Differentiation-related changes in myogenic stem cells

Abstract

Skeletal myoblast cells have a high potential for cell therapy based repair of the injured myocardium. Stem cell differentiation markers are important for finding an appropriate cellular state optimal for engraftment. We followed differentiation-induced changes in cellular size, the distribution of mitochondria, adenine and pyridine nucleotide content, NAD(P)H fluorescence in skeletal myogenic stem cell populations derived from rabbit skeletal muscle. The fraction of larger size cells increased during differentiation. Mitochondrial distribution changed from perinuclear in undifferentiated cells to even in the cytoplasm of differentiated cells. The most remarkable feature of undifferentiated myoblasts was a very low NAD(P)H fluorescence which augmented after initiating cell differentiation, due to metabolic and physiological changes, but that did not correlate with an increase in cellular size.

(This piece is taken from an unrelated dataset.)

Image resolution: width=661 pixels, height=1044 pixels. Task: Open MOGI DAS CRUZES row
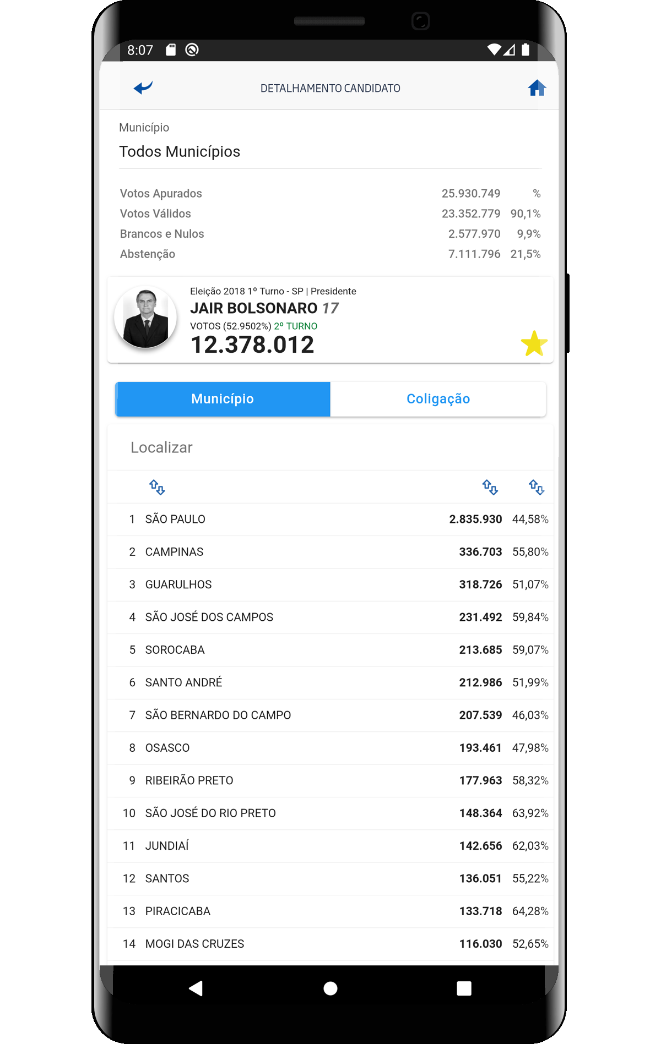coord(329,944)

A significant increase of NAD(P)H concentration was chromatographically detected after 8 days of differentiation, although the NAD(P)H fluorescence increased by 42% as soon as after three days and 2.7-fold after five days of differentiation as compared with the control. We show that the early increase in fluorescence is determined by mitochondrial NADH, but upon a longer differentiation NADPH amount also increases. The total amount of adenine nucleotides (ATP, ADP, AMP) increased, but the ATP / ADP ratio decreased during differentiation. We suggest that an increase in NAD(P)H fluorescence may be useful for a non-invasive detection of the onset and course of myoblast differentiation.